* _Information_
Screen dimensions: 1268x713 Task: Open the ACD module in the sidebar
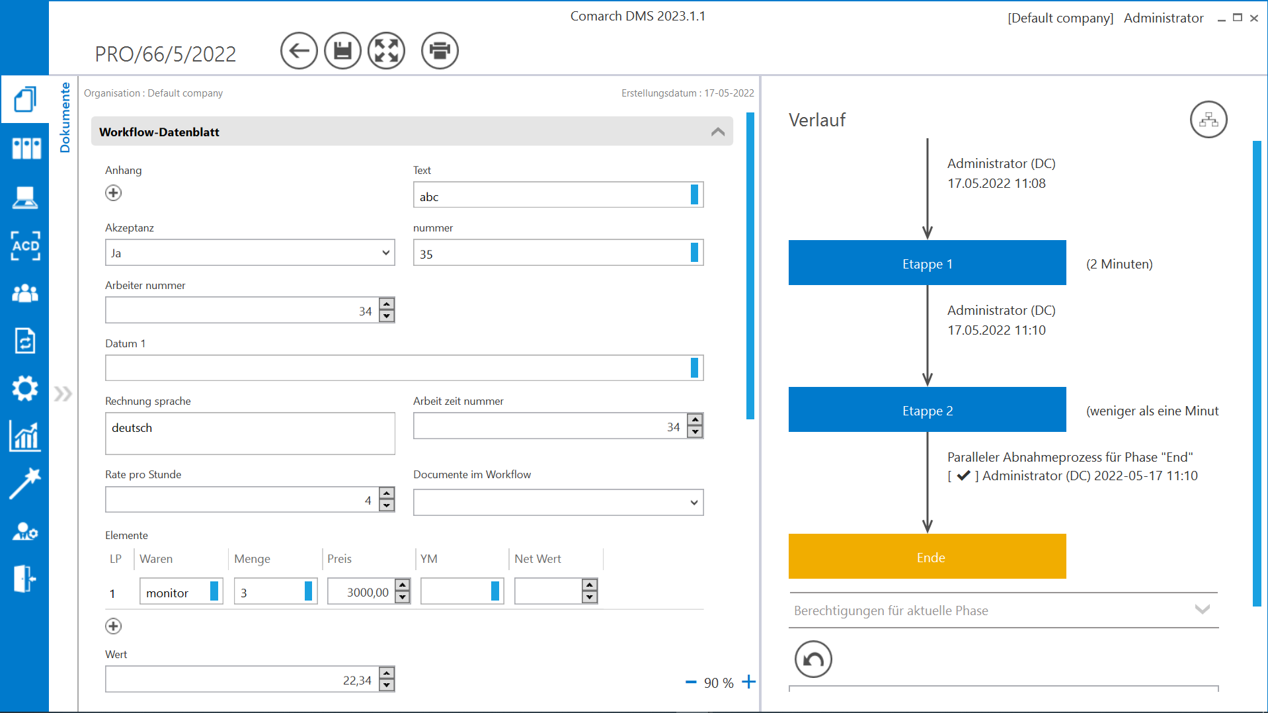(25, 245)
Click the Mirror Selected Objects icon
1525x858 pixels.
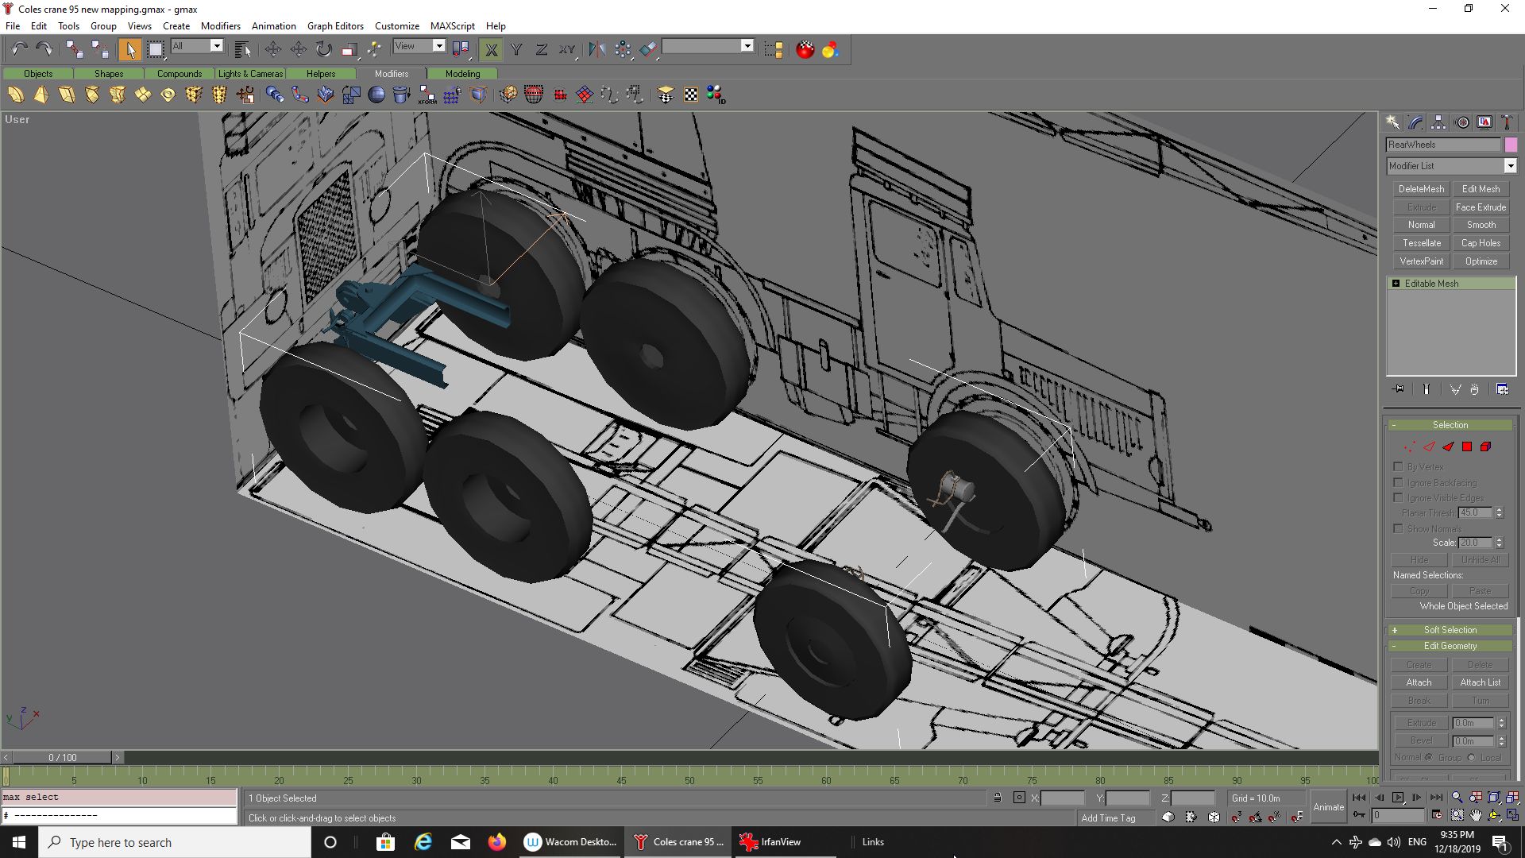(x=596, y=50)
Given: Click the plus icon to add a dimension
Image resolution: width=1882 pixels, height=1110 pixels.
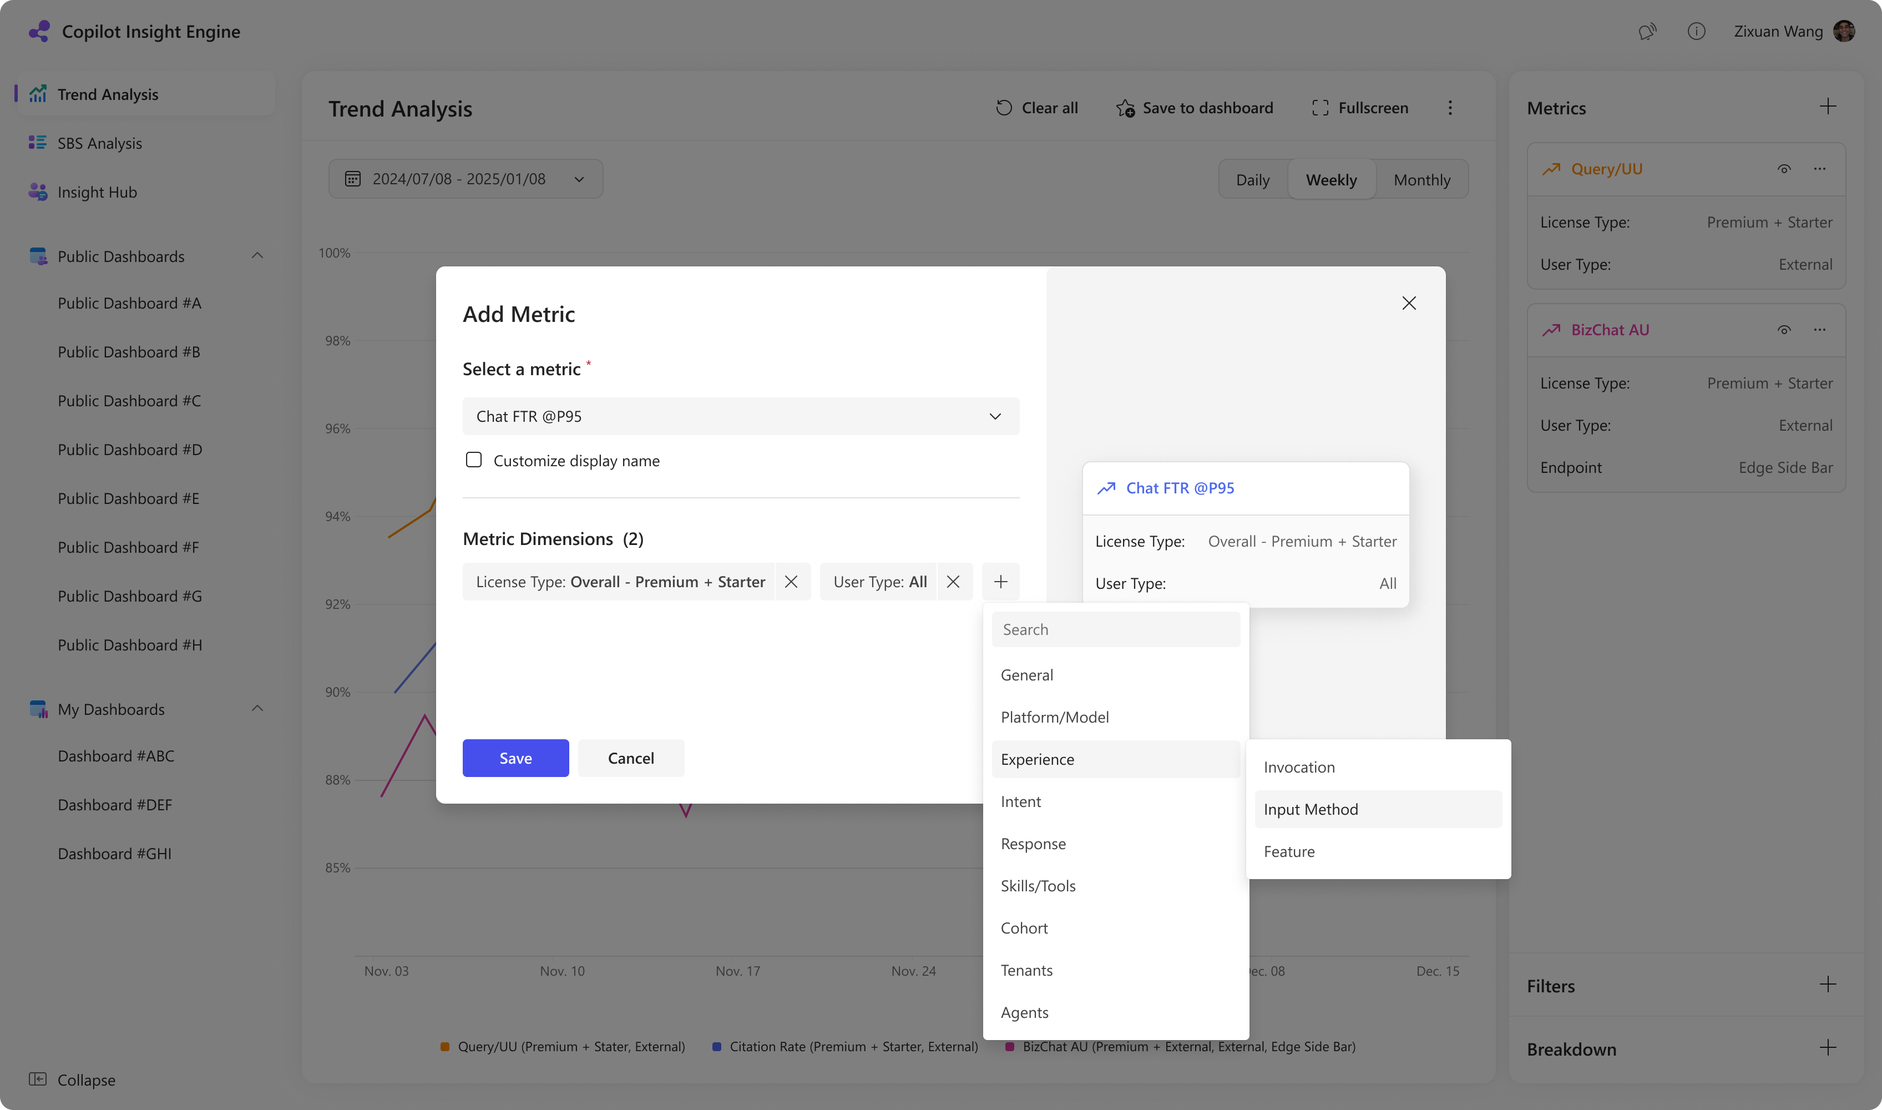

* _Task_
Output only the lines running from the one containing "1525x858 pixels." to the end of the records, inclusive and exact; skip the pictures.

* _Your response_
1525x858 pixels.
(x=596, y=50)
Given: Click the plus icon to add a dimension
Image resolution: width=1882 pixels, height=1110 pixels.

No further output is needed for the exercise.